別の説明がない限り、本明細書中で使用される全ての技術用語および科学用語は、本開示が属する当業者によって一般的に理解されているものと同じ意味を有する。単数を示す用語「a」、「an」、および「the」は、文脈上別の意味が明確に示されない限り、複数形を含む。「AまたはBを含む」は、AもしくはBまたはAおよびBを含むことを意味する。核酸またはポリペプチドについて与えられた全ての塩基サイズまたはアミノ酸サイズおよび全ての分子量または分子質量の値は近似値であり、説明のために提供されていることをさらに理解すべきである。本明細書中に記載の方法および材料に類似するか等価な方法および材料を本開示の実施または試験で使用することができるが、適切な方法および材料を以下に記載する。本明細書中で言及した全ての刊行物、特許出願、特許、および他のリファレンスは、その全体が参考として援用される。矛盾する場合、本明細書(用語の説明が含まれる)に従う。さらに、材料、方法、および実施例は、例証のみを目的とし、本発明の制限を意図しない。
III.いくつかの実施形態の概要
本明細書中で開示されるのは、インフルエンザウイルスに対して広い反応性を示す免疫応答を誘発するための計算で最適化したH2N2、H3N2およびBインフルエンザHAポリペプチドの生成である。上記最適化したHAポリペプチドを、一連のHAタンパク質アラインメント、ならびに選択されたH2N2、H3N2およびBインフルエンザウイルス分離株に基づいて、コンセンサス配列のその後の生成を介して作製した。上記最適化されたHAコンセンサス配列を生成するために使用される方法は、実施例1〜3に記載され、図1〜7に示される。10個の特異的HAポリペプチドのアミノ酸配列は、配列番号1〜11として本明細書に示される。
本明細書中で提供されるのは、H2N2、H3N2もしくはBインフルエンザに対して広い反応性を示す免疫応答を誘発するために最適化されたアミノ酸配列を有する組換えインフルエンザHAポリペプチドである。いくつかの実施形態では、上記HAポリペプチドは、以下を含む:配列番号1の残基2〜562と少なくとも99.6%同一なアミノ酸配列;配列番号2の残基2〜562と少なくとも99.4%同一なアミノ酸配列;配列番号3の残基2〜562を含むアミノ酸配列;配列番号4の残基2〜562と少なくとも99.7%同一なアミノ酸配列;配列番号5の残基2〜584と少なくとも99.6%同一なアミノ酸配列;配列番号6の残基2〜585と少なくとも98.8%、少なくとも99%もしくは少なくとも99.5%同一なアミノ酸配列;配列番号7の残基2〜585を含むアミノ酸配列;配列番号8の残基2〜566と少なくとも97.7%、少なくとも98%、少なくとも98.5%、少なくとも99%もしくは少なくとも99.5%同一なアミノ酸配列;配列番号9の残基2〜566と少なくとも98.4%、少なくとも99%もしくは少なくとも99.5%同一なアミノ酸配列;配列番号10の残基2〜566と少なくとも97.8%、少なくとも98%、少なくとも98.5%、少なくとも99%もしくは少なくとも99.5%同一なアミノ酸配列;配列番号11の残基2〜566と少なくとも98.9%、少なくとも99%もしくは少なくとも99.5%同一なアミノ酸配列。
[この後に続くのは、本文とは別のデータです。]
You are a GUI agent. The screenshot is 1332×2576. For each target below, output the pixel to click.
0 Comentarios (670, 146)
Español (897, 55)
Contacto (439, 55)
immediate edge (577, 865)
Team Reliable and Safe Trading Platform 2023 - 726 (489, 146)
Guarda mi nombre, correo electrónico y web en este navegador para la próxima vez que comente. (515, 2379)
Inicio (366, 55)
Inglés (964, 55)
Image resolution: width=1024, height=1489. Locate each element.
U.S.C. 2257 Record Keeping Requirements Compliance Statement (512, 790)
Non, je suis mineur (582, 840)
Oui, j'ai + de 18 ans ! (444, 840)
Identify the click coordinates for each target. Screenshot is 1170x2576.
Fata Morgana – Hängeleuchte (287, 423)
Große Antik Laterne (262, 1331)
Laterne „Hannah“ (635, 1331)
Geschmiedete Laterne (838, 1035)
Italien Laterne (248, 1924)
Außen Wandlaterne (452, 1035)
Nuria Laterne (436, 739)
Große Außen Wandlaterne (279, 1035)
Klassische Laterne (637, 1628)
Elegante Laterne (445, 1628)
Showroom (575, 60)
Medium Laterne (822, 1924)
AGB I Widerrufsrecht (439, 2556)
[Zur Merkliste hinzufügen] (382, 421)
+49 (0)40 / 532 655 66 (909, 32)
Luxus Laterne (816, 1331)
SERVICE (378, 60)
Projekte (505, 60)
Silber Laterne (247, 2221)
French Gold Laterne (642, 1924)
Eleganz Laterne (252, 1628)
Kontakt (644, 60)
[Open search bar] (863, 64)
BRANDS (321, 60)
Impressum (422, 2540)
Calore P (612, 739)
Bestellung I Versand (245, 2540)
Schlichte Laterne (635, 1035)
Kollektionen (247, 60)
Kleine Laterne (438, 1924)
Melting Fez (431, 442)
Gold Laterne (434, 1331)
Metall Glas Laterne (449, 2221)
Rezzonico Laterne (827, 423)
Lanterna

いくつかの具体例では、HAポリペプチドのアミノ酸配列は、配列番号1の残基2〜562、配列番号2の残基2〜562、配列番号3の残基2〜562、配列番号4の残基2〜562、配列番号5の残基2〜584、配列番号6の残基2〜585、配列番号7の残基2〜585、配列番号8の残基2〜566、配列番号9の残基2〜566、配列番号10の残基2〜566、もしくは配列番号11の残基2〜566のアミノ酸配列を含むか、または配列番号1の残基2〜562、配列番号2の残基2〜562、配列番号3の残基2〜562、配列番号4の残基2〜562、配列番号5の残基2〜584、配列番号6の残基2〜585、配列番号7の残基2〜585、配列番号8の残基2〜566、配列番号9の残基2〜566、配列番号10の残基2〜566、もしくは配列番号11の残基2〜566のアミノ酸配列からなる。
いくつかの実施形態では、上記インフルエンザHAポリペプチドは、以下を含む:配列番号1と少なくとも99.6%同一なアミノ酸配列;配列番号2と少なくとも99.4%同一なアミノ酸配列;配列番号3のアミノ酸配列;配列番号4と少なくとも99.7%同一なアミノ酸配列;配列番号5と少なくとも99.6%同一なアミノ酸配列;配列番号6と少なくとも98.8%、少なくとも99%もしくは少なくとも99.5%同一なアミノ酸配列;配列番号7のアミノ酸配列;配列番号8と少なくとも99.7%同一なアミノ酸配列;配列番号9と少なくとも98.4%、少なくとも99%もしくは少なくとも99.5%同一なアミノ酸配列;配列番号10と少なくとも97.8%、少なくとも98%、少なくとも98.5%、少なくとも99%もしくは少なくとも99.5%同一なアミノ酸配列;または配列番号11と少なくとも98.9%、少なくとも99%もしくは少なくとも99.5%同一なアミノ酸配列。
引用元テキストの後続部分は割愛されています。